==== Extracted data

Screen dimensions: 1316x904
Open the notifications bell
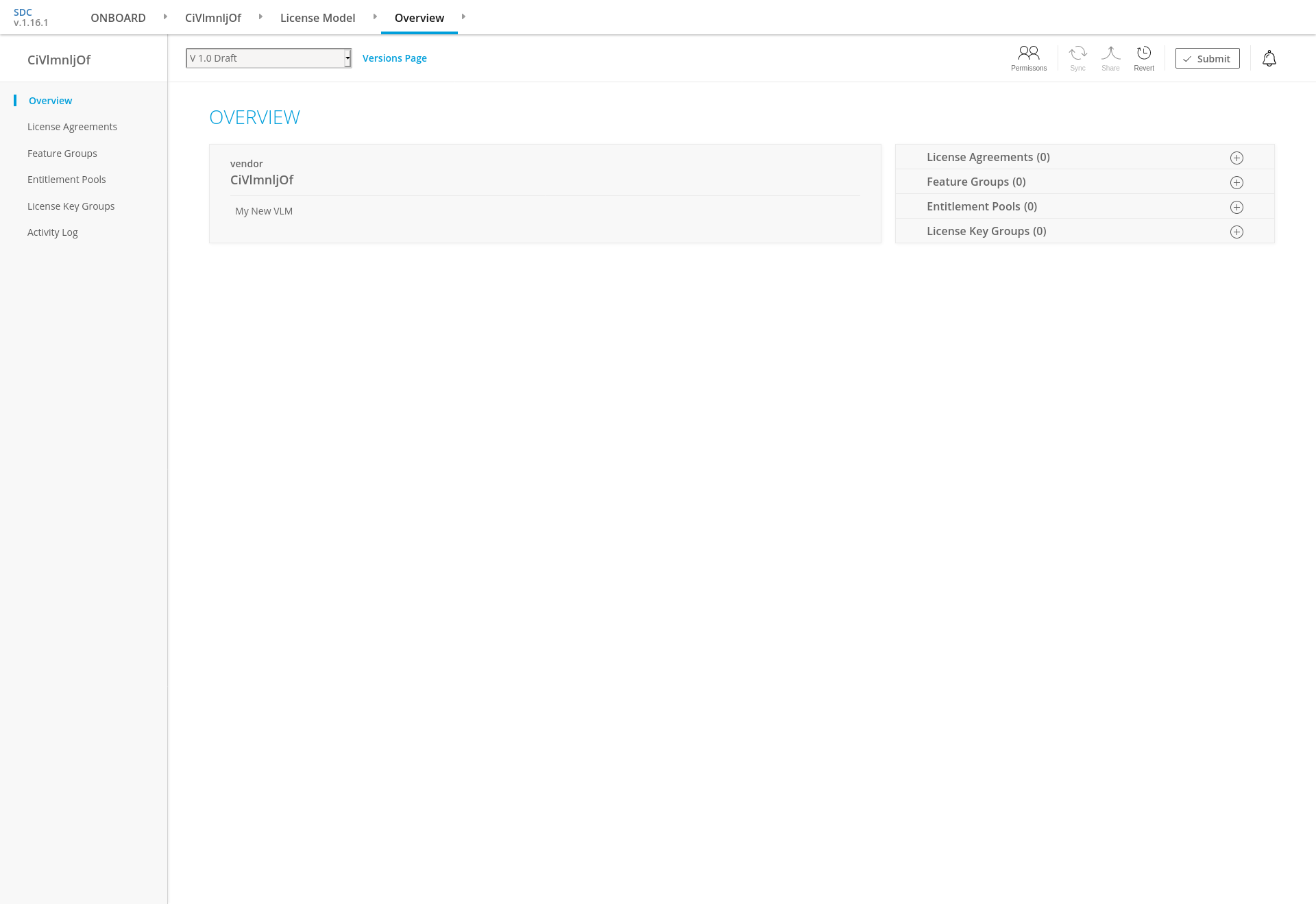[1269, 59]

========
==== Extracted data

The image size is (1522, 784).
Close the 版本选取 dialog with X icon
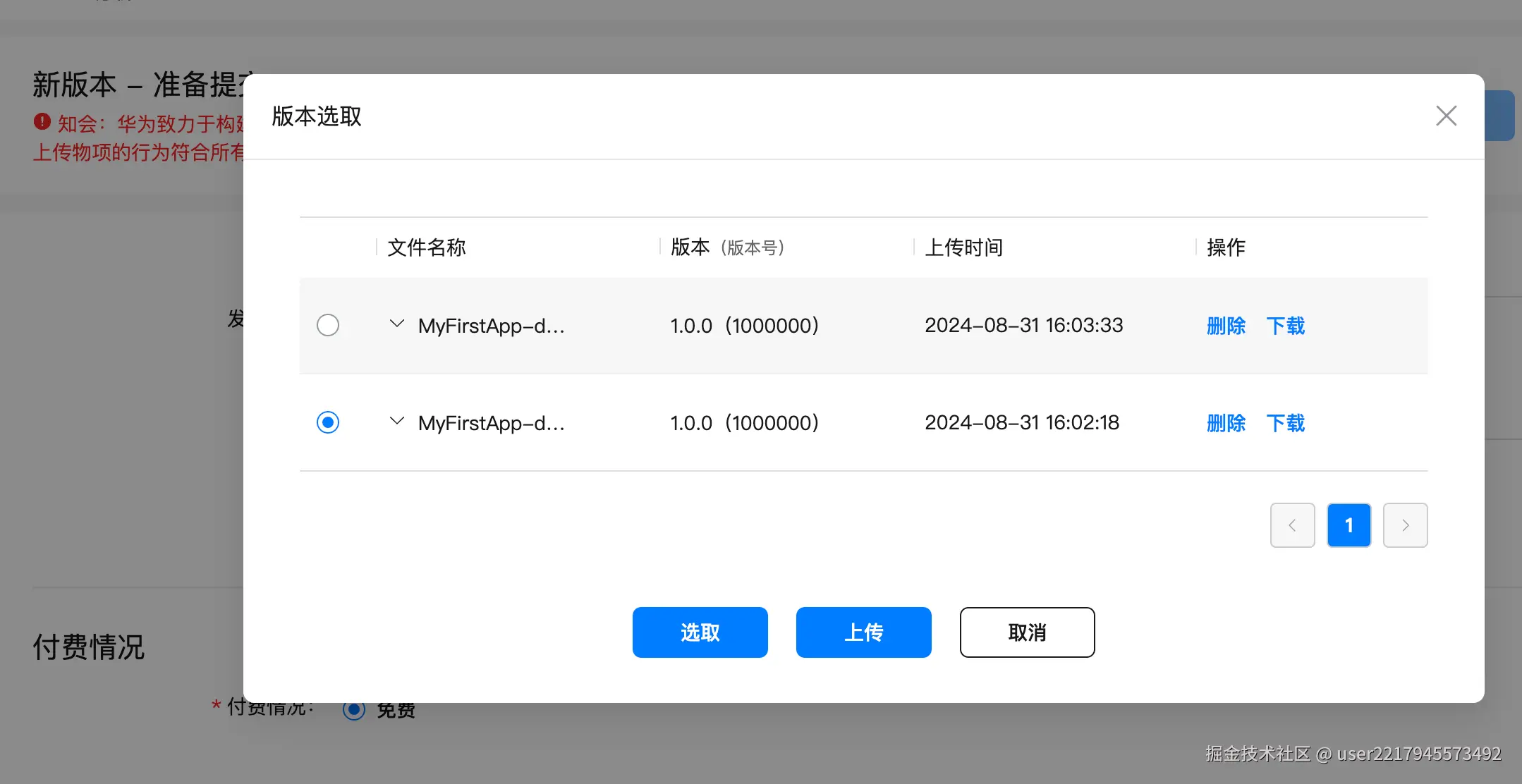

========
==== Extracted data

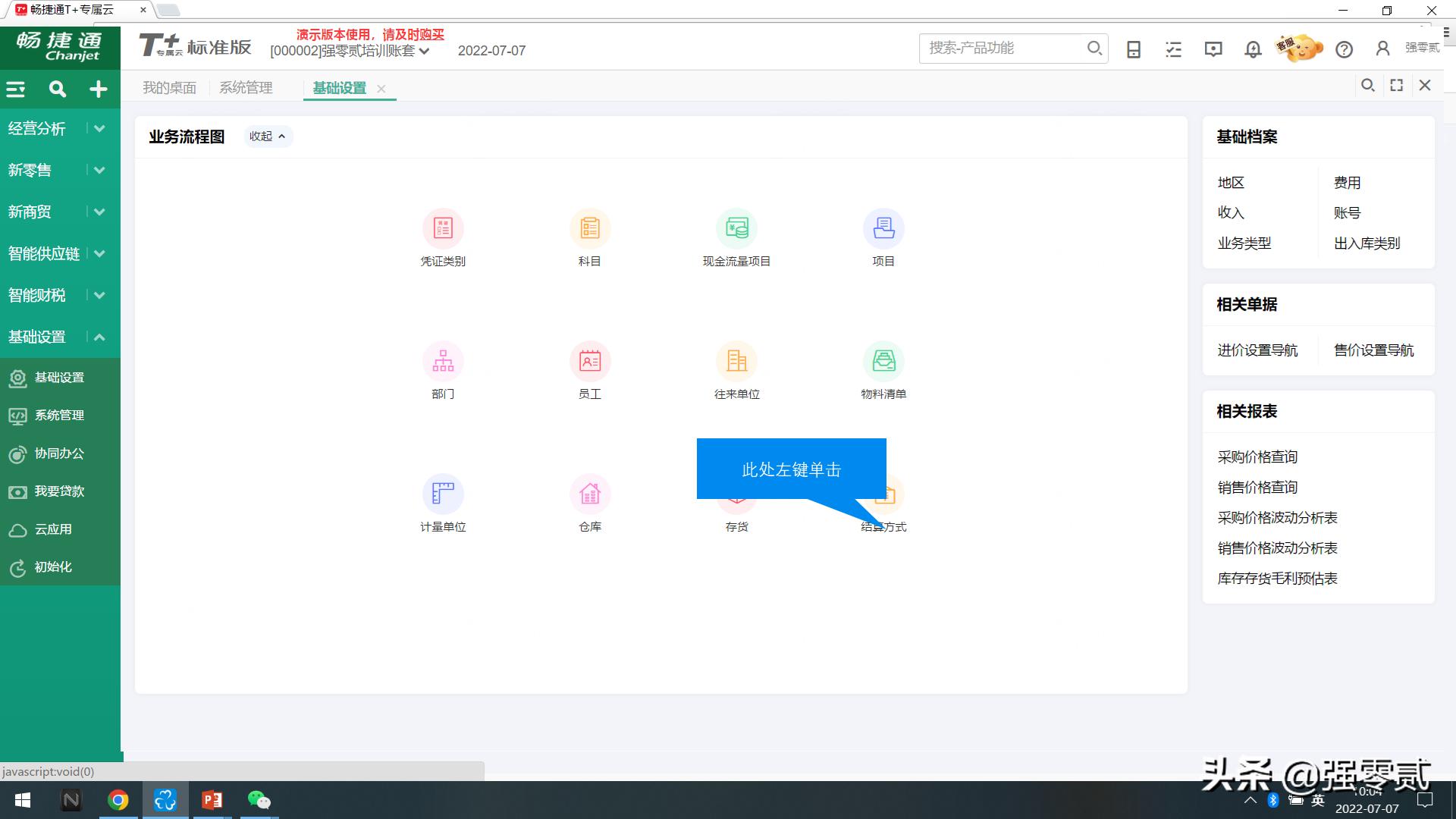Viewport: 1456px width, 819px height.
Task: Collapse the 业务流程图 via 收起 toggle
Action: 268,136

========

* Problem to solve
From the listing above, output exactly the run of lines that starts with the line containing "The image size is (1522, 784)." and ends with the line containing "Close the 版本选取 dialog with X icon".

* Answer to the problem
The image size is (1522, 784).
Close the 版本选取 dialog with X icon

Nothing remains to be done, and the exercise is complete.